Collected data entries:
◆ ◆ ◆ ◆ ◆ ◆ ◆

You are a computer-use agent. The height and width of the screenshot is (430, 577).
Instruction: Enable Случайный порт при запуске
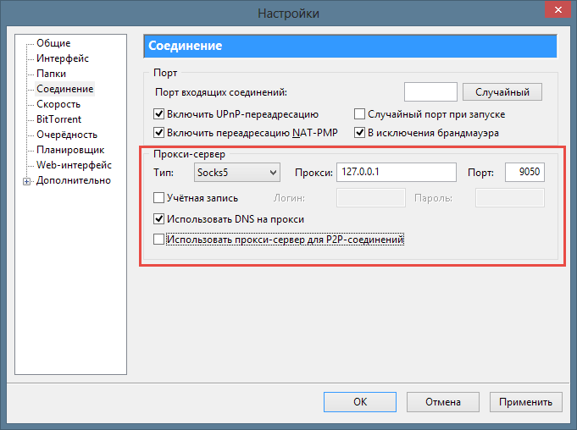[359, 114]
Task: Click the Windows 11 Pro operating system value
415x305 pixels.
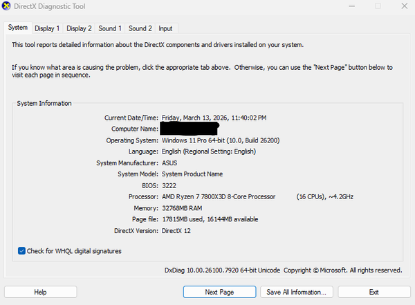Action: click(x=222, y=140)
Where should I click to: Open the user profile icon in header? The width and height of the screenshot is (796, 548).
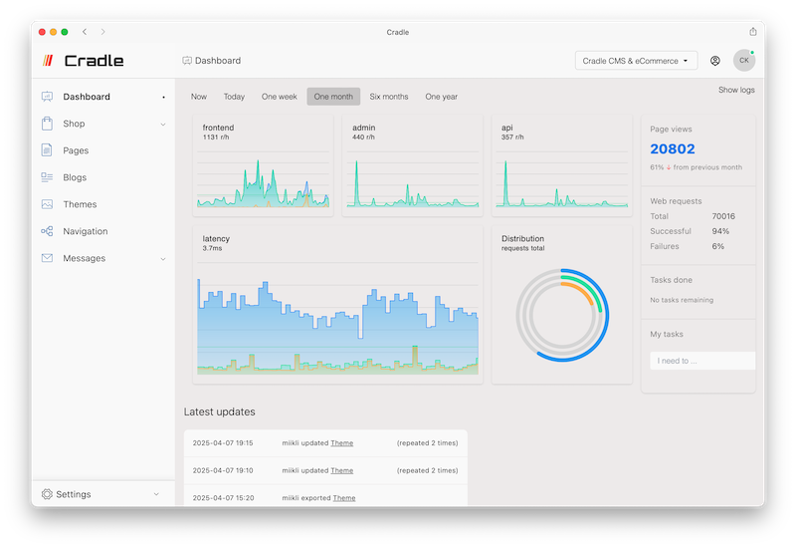coord(715,61)
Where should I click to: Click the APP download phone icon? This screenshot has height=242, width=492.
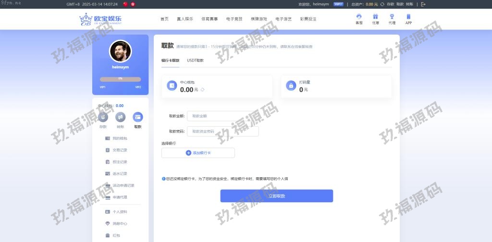tap(408, 17)
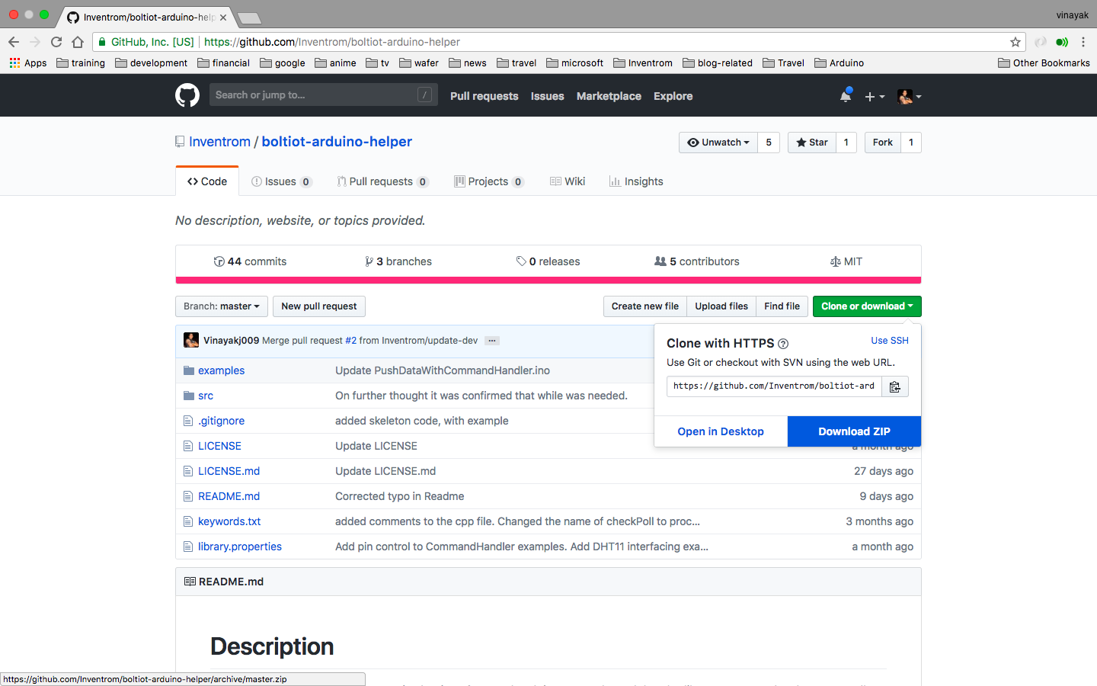Click the repository book icon beside Inventrom
This screenshot has width=1097, height=686.
coord(178,142)
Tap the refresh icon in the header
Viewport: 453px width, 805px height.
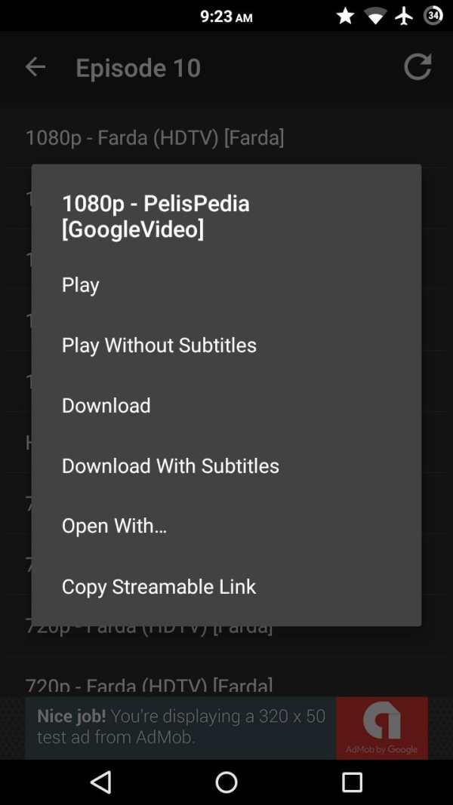coord(417,66)
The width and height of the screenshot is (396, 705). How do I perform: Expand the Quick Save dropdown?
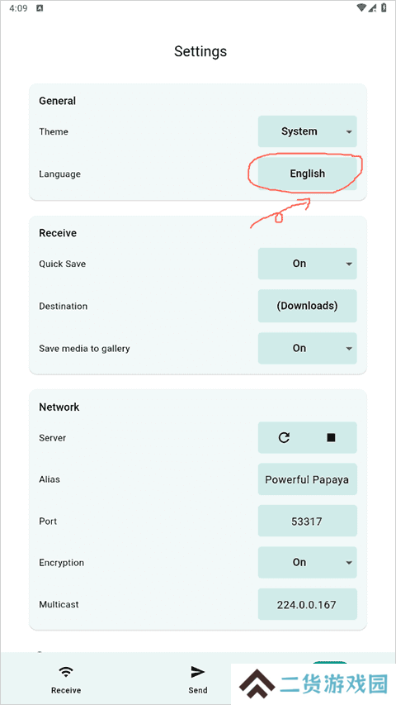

◆ ◆ ◆ ◆ ◆ ◆ ◆

Print the data above from its first line through the line that has "Tap the refresh icon in the header", exactly and with nothing else, omitting pictures.

Response to the exercise:
You are a computer-use agent. The height and width of the screenshot is (430, 577).
Instruction: Enable Случайный порт при запуске
[359, 114]
Task: Click the Windows 11 Pro operating system value
415x305 pixels.
Action: click(x=222, y=140)
Where should I click to: Open the user profile icon in header? The width and height of the screenshot is (796, 548).
coord(715,61)
Where should I click to: Click the APP download phone icon? This screenshot has height=242, width=492.
tap(408, 17)
Click the repository book icon beside Inventrom
This screenshot has width=1097, height=686.
coord(178,142)
Tap the refresh icon in the header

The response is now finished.